Calculations of Pre- and Post-Tax Adjusted Earnings per Share
BGC’s pre- and post-tax Adjusted Earnings per share calculations assume either that:

  • The fully diluted share count includes the shares related to any dilutive instruments, but excludes the associated expense, net of tax, when the impact would be dilutive; or
  • The fully diluted share count excludes the shares related to these instruments, but includes the associated expense, net of tax, when the impact would be anti-dilutive.

The share count for Adjusted Earnings excludes certain shares and share equivalents expected to be issued in future periods but not yet eligible to receive dividends and/or distributions. Each quarter, the dividend payable to BGC’s stockholders, if any, is expected to be determined by the Company’s Board of Directors with reference to a number of factors. The declaration, payment, timing, and amount of any future dividends payable by the Company will be at the discretion of its Board of Directors using the fully diluted share count. For more information on any share count adjustments, see the table titled “Fully Diluted Weighted-Average Share Count under GAAP and for Adjusted Earnings” in the Company’s most recent financial results press release.

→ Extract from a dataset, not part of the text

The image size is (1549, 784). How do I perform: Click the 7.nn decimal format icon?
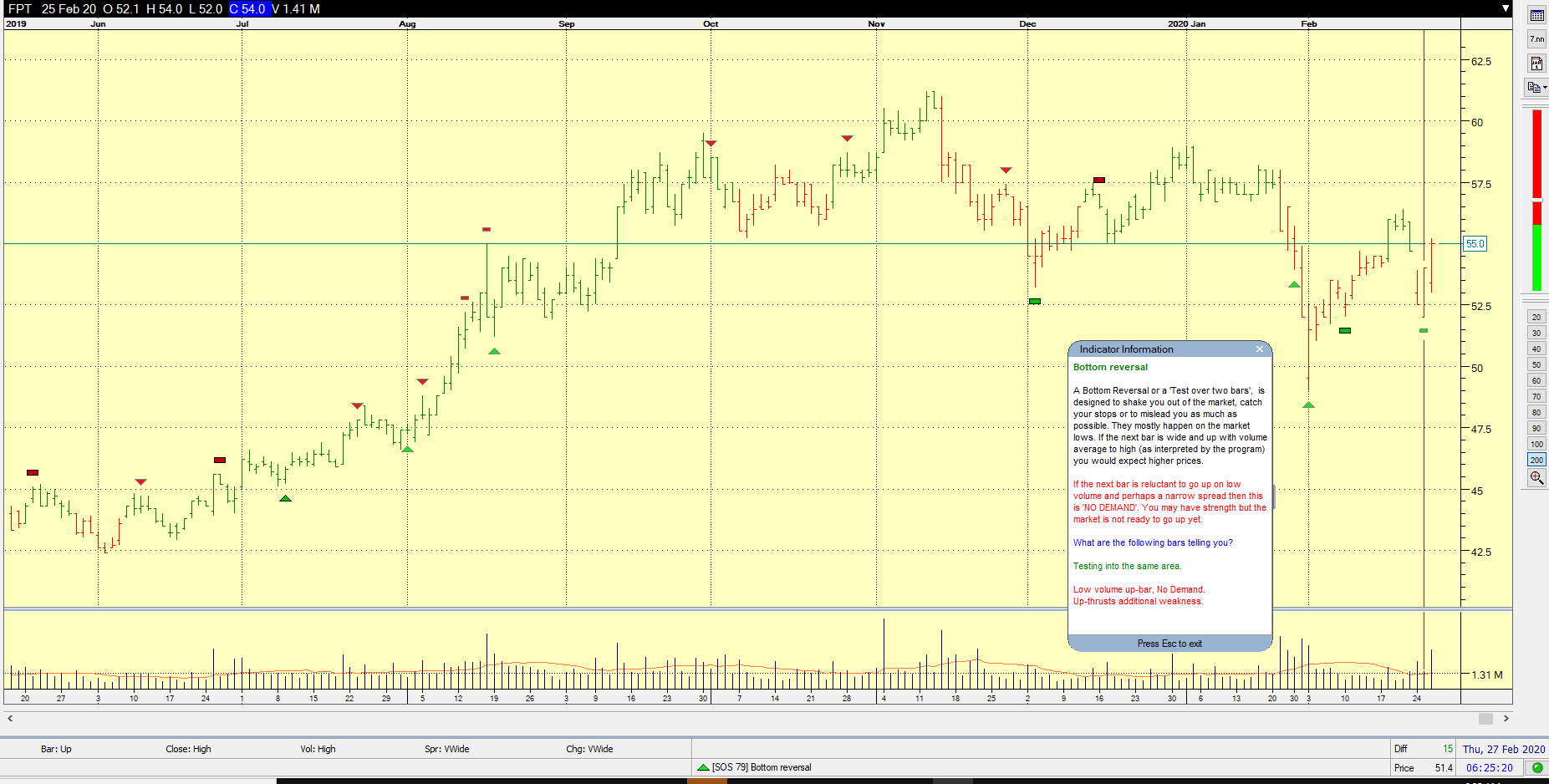(x=1536, y=39)
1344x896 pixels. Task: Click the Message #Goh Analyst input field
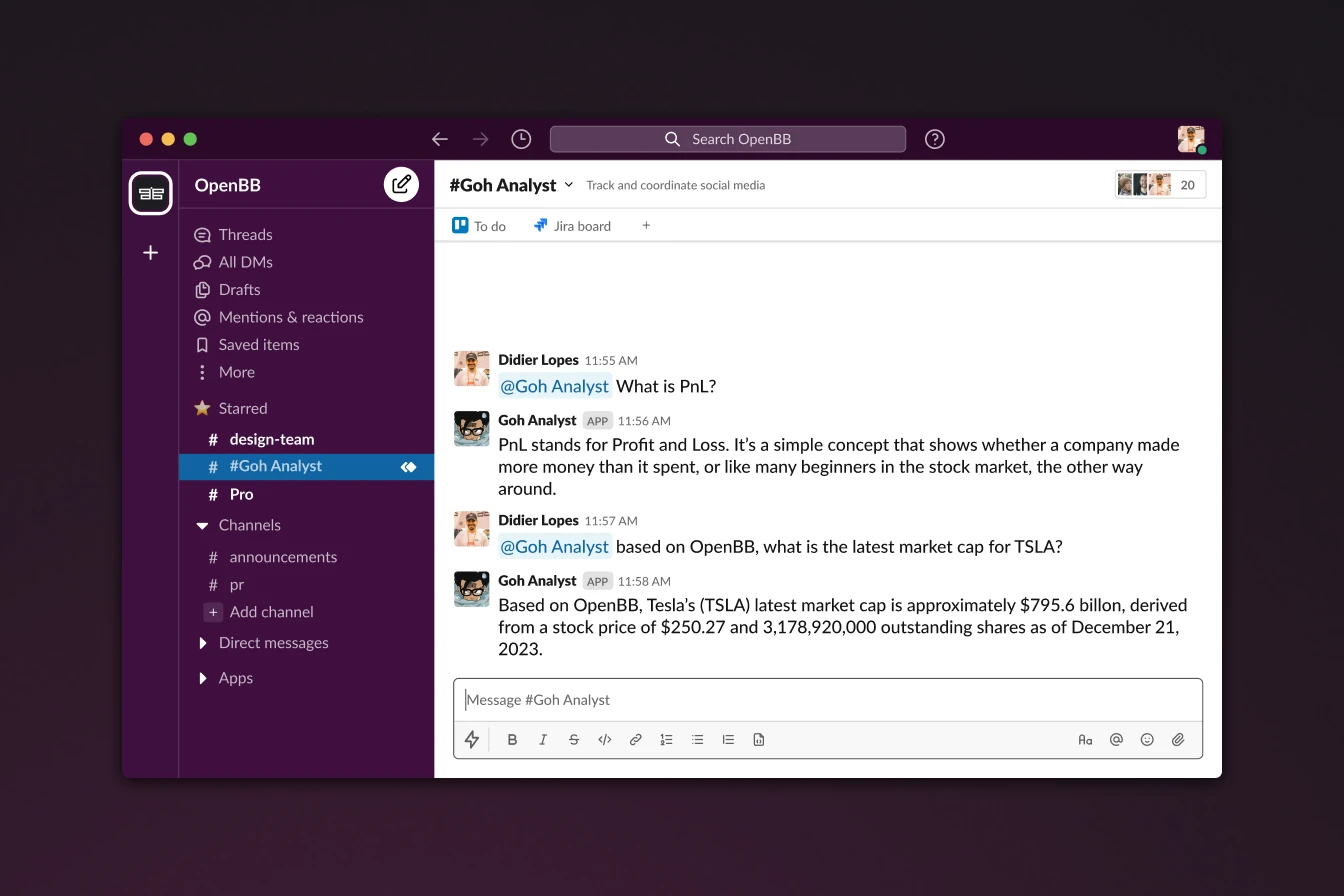pyautogui.click(x=827, y=700)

Management Rationale for Using Adjusted Earnings 
BGC’s calculation of Adjusted Earnings excludes the items discussed above because they are either non-cash in nature, because the anticipated benefits from the expenditures are not expected to be fully realized until future periods, or because the Company views results excluding these items as a better reflection of the underlying performance of BGC’s ongoing operations. Management uses Adjusted Earnings in part to help it evaluate, among other things, the overall performance of the Company’s business and to make decisions with respect to the Company’s operations.

The term “Adjusted Earnings” should not be considered in isolation or as an alternative to GAAP net income (loss). The Company views Adjusted Earnings as a metric that is not indicative of liquidity, or the cash available to fund its operations, but rather as a performance measure. Pre- and post-tax Adjusted Earnings, as well as related measures, are not intended to replace the Company’s presentation of its GAAP financial results. However, management believes that these measures help provide investors with a clearer understanding of BGC’s financial performance and offer useful information to both management and investors regarding certain financial and business trends related to the Company’s financial condition and results of operations. Management believes that the GAAP and Adjusted Earnings measures of financial performance should be considered together.

For more information regarding Adjusted Earnings, see the sections of this document and/or in the Company’s most recent financial results press release titled “Reconciliation of GAAP Income (Loss) from Operations before Income Taxes to Adjusted Earnings and GAAP Fully Diluted EPS to Post-Tax Adjusted EPS”, including the related footnotes, for details about how BGC’s non-GAAP results are reconciled to those under GAAP.

Adjusted EBITDA Defined
BGC also provides an additional non-GAAP financial performance measure, “Adjusted EBITDA”, which it defines as GAAP “Net income (loss) available to common stockholders”, adjusted to add back the following items:

  • Provision (benefit) for income taxes;
  • Net income (loss) attributable to noncontrolling interest in subsidiaries;
  • Interest expense;
  • Fixed asset depreciation and intangible asset amortization;
  • Equity-based compensation, dividend equivalents and allocations of net income to limited partnership units and FPUs;
  • Impairment of long-lived assets;
  • (Gains) losses on equity method investments; and
  • Certain other non-cash GAAP items, such as non-cash charges of amortized rents.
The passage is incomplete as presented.